Christoph Zechner, Maria F Unger, Serge Pelet, Matthias Peter, Heinz Koeppl Scalable inference of heterogeneous reaction kinetics from pooled single-cell recordings. Nat Methods, 11(2) 197-202 (2014)
Mathematical methods combined with measurements of single-cell dynamics provide a means to reconstruct intracellular processes that are only partly or indirectly accessible experimentally. To obtain reliable reconstructions, the pooling of measurements from several cells of a clonal population is mandatory. However, cell-to-cell variability originating from diverse sources poses computational challenges for such process reconstruction. We introduce a scalable Bayesian inference framework that properly accounts for population heterogeneity. The method allows inference of inaccessible molecular states and kinetic parameters; computation of Bayes factors for model selection; and dissection of intrinsic, extrinsic and technical noise. We show how additional single-cell readouts such as morphological features can be included in the analysis. We use the method to reconstruct the expression dynamics of a gene under an inducible promoter in yeast from time-lapse microscopy data.
Christoph Zechner, Jakob Ruess, Peter Krenn, Serge Pelet, Matthias Peter, John Lygeros, Heinz Koeppl Moment-based inference predicts bimodality in transient gene expression. Proc Natl Acad Sci U.S.A., 109(21) 8340-8345 (2012)

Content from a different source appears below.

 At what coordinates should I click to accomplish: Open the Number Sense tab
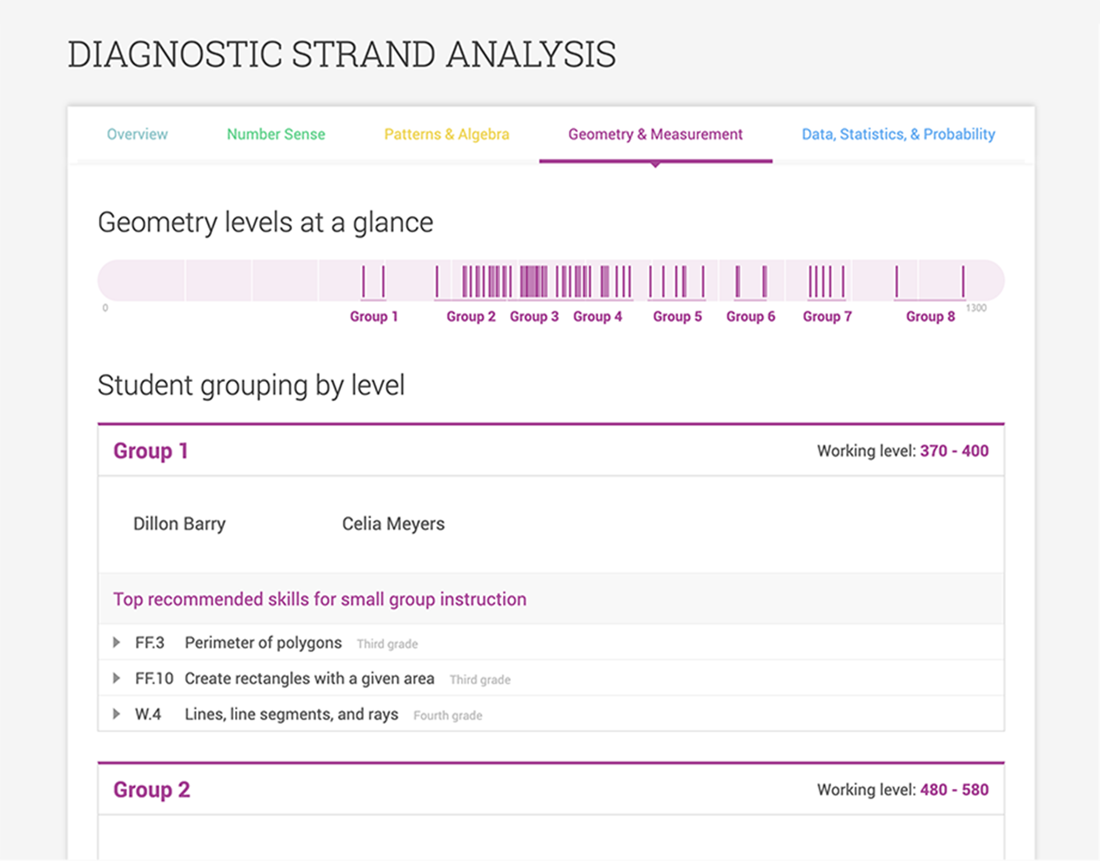276,134
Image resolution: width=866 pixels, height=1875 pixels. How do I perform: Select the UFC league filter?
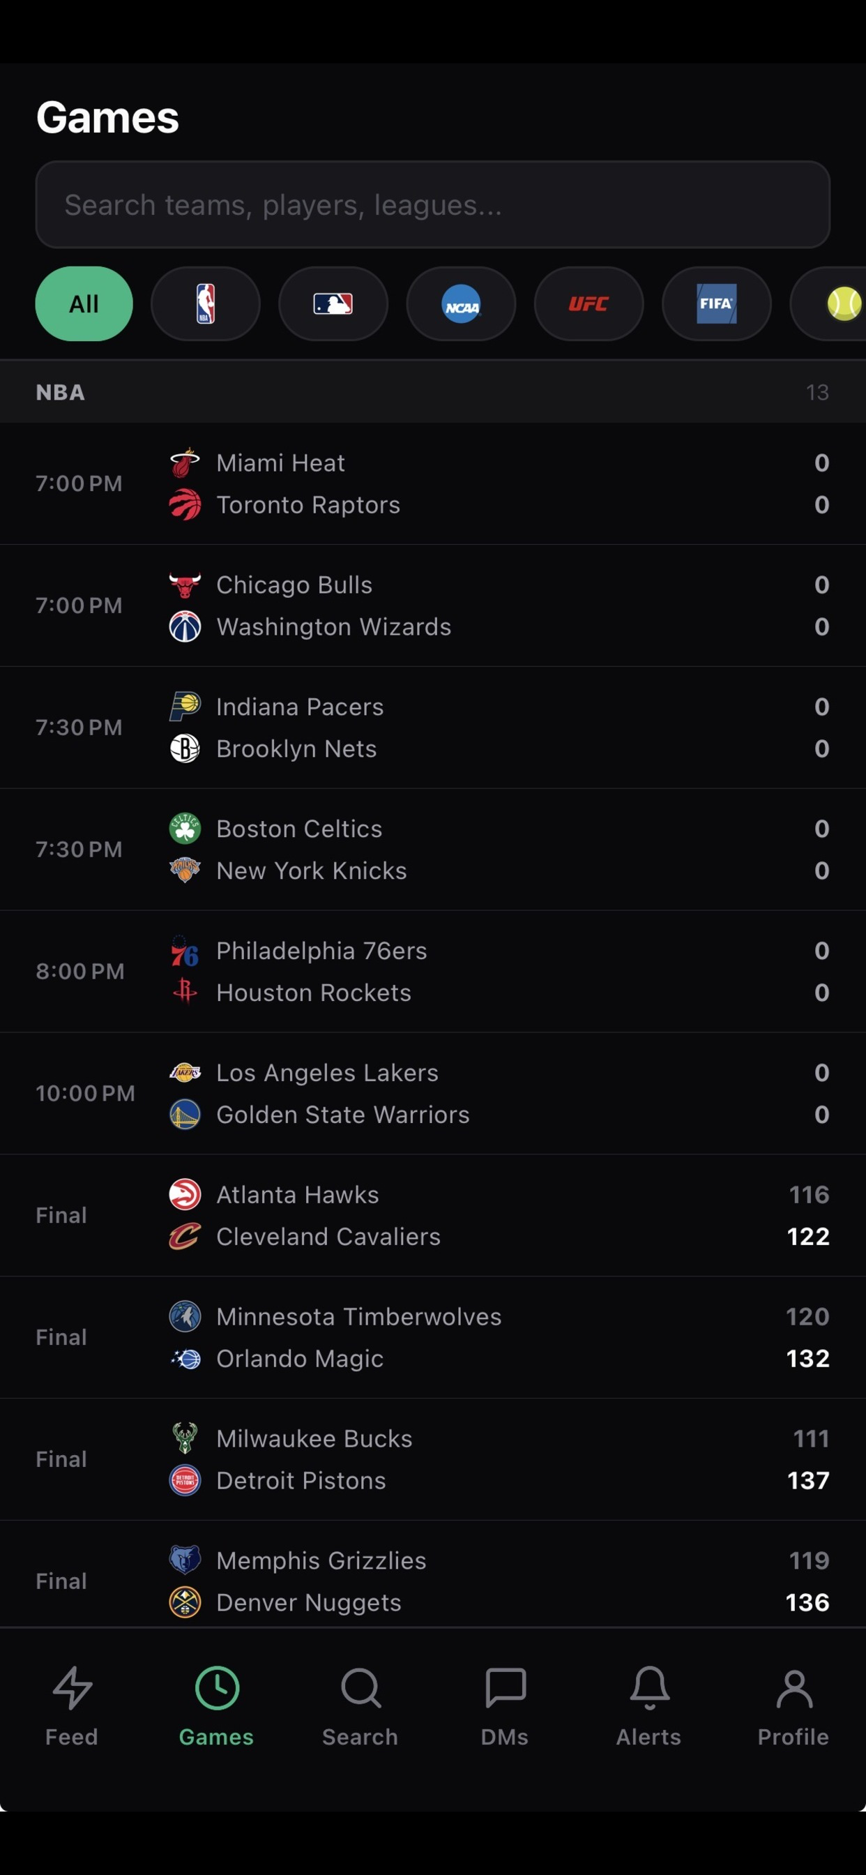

Recent computational studies indicate that the molecular noise of a cellular process may be a rich source of information about process dynamics and parameters. However, accessing this source requires stochastic models that are usually difficult to analyze. Therefore, parameter estimation for stochastic systems using distribution measurements, as provided for instance by flow cytometry, currently remains limited to very small and simple systems. Here we propose a new method that makes use of low-order moments of the measured distribution and thereby keeps the essential parts of the provided information, while still staying applicable to systems of realistic size. We demonstrate how cell-to-cell variability can be incorporated into the analysis obviating the need for the ubiquitous assumption that the measurements stem from a homogeneous cell population. We demonstrate the method for a simple example of gene expression using synthetic data generated by stochastic simulation. Subsequently, we use time-lapsed flow cytometry data for the osmo-stress induced transcriptional response in budding yeast to calibrate a stochastic model, which is then used as a basis for predictions. Our results show that measurements of the mean and the variance can be enough to determine the model parameters, even if the measured distributions are not well-characterized by low-order moments only--e.g., if they are bimodal.